ENAMEL OF GEOFFREY PLANTAGENET
When dealing with National Arms and the countries that use them it is best to begin with the older European monarchies, since this is where the practice originated. Two in particular, The United Kingdom and Sweden merit special attention because when their historical development is examined many aspects of the emergence of National Arms become clear.
The earliest Coat of Arms found in existence to date is that of Geoffrey Plantagenet, Count of Anjou, who was the father of King Henry II of England. The scribe Jean Rapicault relates the story of the count’s marriage to Princess Mathilda of England in 1127. When his royal father-in-law, King Henry I, bestowed the accolade upon him he hung a shield around his neck with gold lions on it. This very shield is clearly depicted on the enameled plate which was suspended above his tomb in Le Mans Cathedral in 1151(image above). The Chronique d’Ernoul refers to the Arms of the King of England in 1157, but unfortunately does not describe them. A shield does not appear on the seal of Henry II either. In 1189, however, the first Great Seal of Richard I, his son and successor, shows his mounted figure carrying a shield displaying a single lion rampant facing the sinister ( left ). Lions are particularly common among the Arms of the descendants of these early Plantagenets, and it is hard not to conclude that a lion Coat of Arms of some kind was used by King Henry II and by King Henry his grandfather before him.

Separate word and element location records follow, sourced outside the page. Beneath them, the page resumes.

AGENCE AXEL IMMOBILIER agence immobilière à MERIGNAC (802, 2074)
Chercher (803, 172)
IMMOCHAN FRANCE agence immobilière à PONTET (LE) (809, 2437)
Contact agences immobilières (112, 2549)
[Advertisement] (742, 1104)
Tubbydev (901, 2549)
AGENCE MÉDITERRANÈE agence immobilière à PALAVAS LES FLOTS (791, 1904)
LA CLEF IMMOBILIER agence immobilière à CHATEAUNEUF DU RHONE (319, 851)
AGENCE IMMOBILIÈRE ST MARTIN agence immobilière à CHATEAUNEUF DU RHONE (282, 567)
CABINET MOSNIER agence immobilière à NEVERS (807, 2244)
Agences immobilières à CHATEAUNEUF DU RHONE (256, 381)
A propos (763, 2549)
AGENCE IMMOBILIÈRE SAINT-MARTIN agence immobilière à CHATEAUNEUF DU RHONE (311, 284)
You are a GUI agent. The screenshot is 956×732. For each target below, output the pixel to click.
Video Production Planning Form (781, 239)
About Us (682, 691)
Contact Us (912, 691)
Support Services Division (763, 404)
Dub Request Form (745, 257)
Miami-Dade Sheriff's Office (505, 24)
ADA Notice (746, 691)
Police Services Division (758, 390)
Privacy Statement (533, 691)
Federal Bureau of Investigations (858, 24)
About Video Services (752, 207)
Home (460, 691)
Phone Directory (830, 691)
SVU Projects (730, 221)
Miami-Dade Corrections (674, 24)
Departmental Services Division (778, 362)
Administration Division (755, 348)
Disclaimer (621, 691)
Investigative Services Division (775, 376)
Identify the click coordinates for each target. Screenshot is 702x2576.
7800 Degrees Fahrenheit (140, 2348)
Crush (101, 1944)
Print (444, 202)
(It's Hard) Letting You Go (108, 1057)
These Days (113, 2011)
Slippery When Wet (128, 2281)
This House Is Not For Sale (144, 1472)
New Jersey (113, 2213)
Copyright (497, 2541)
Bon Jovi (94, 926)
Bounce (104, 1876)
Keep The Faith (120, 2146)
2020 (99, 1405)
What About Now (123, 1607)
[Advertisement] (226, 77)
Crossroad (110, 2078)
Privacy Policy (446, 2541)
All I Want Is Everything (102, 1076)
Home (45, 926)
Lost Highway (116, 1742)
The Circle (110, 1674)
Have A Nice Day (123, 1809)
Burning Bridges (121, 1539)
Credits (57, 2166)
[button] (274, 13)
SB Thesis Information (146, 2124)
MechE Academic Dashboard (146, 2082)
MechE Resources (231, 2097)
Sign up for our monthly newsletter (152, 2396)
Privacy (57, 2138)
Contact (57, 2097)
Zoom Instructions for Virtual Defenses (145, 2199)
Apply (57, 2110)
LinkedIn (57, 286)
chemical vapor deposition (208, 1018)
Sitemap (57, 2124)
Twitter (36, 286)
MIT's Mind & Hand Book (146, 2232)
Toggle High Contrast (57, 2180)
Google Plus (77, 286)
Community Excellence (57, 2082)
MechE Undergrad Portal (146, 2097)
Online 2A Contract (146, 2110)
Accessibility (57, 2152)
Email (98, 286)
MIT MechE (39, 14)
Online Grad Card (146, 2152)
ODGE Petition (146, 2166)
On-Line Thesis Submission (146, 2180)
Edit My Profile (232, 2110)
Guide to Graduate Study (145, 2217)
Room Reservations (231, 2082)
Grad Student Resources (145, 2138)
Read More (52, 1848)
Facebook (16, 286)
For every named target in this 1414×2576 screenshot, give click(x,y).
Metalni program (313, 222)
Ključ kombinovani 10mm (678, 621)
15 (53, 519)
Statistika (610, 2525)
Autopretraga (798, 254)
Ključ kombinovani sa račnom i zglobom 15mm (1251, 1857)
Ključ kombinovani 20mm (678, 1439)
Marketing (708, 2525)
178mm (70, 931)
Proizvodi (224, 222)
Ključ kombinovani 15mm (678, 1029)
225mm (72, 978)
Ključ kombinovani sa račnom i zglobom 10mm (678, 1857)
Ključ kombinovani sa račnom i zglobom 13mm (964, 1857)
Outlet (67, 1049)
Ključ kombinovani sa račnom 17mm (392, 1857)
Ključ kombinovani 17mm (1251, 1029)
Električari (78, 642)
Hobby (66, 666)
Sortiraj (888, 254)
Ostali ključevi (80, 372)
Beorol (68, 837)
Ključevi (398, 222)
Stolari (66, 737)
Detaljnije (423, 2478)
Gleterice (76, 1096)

Lions could easily have been regarded as a royal emblem in the same way that the eagle represented the royal dignity. The Norwegian lion was adopted around the end of the 12th century, with the present form of the Coat of Arms coming into use in 1285. The lions of Denmark came into use in the 12th century also. In 1198 the second great Seal of Richard I of England displays three lions passant guardant which have remained the Arms of England ever since. The lion coat remained in use alone until 1340, when Edward III claimed the throne of France by right of his mother. To emphasize his claim on the Crown of France he quartered the Arms of France with those of England (image left); and thereby instituted an innovation, which was to endure for some centuries. His Successor Richard II, who placed himself under the patronage of Edward the Confessor, retained exactly the same arms but impaled this combined Coat of Arms with that posthumously attributed to his patron. This practice died with him. The succession of the Lancaster, York and Tudor sovereigns produced no more radical changes to the Arms other than a reduction of the number of fleur de lis to three. In addition to the shield the Royal Arms also include a crest and supporters. These took their present form at the beginning of the next century.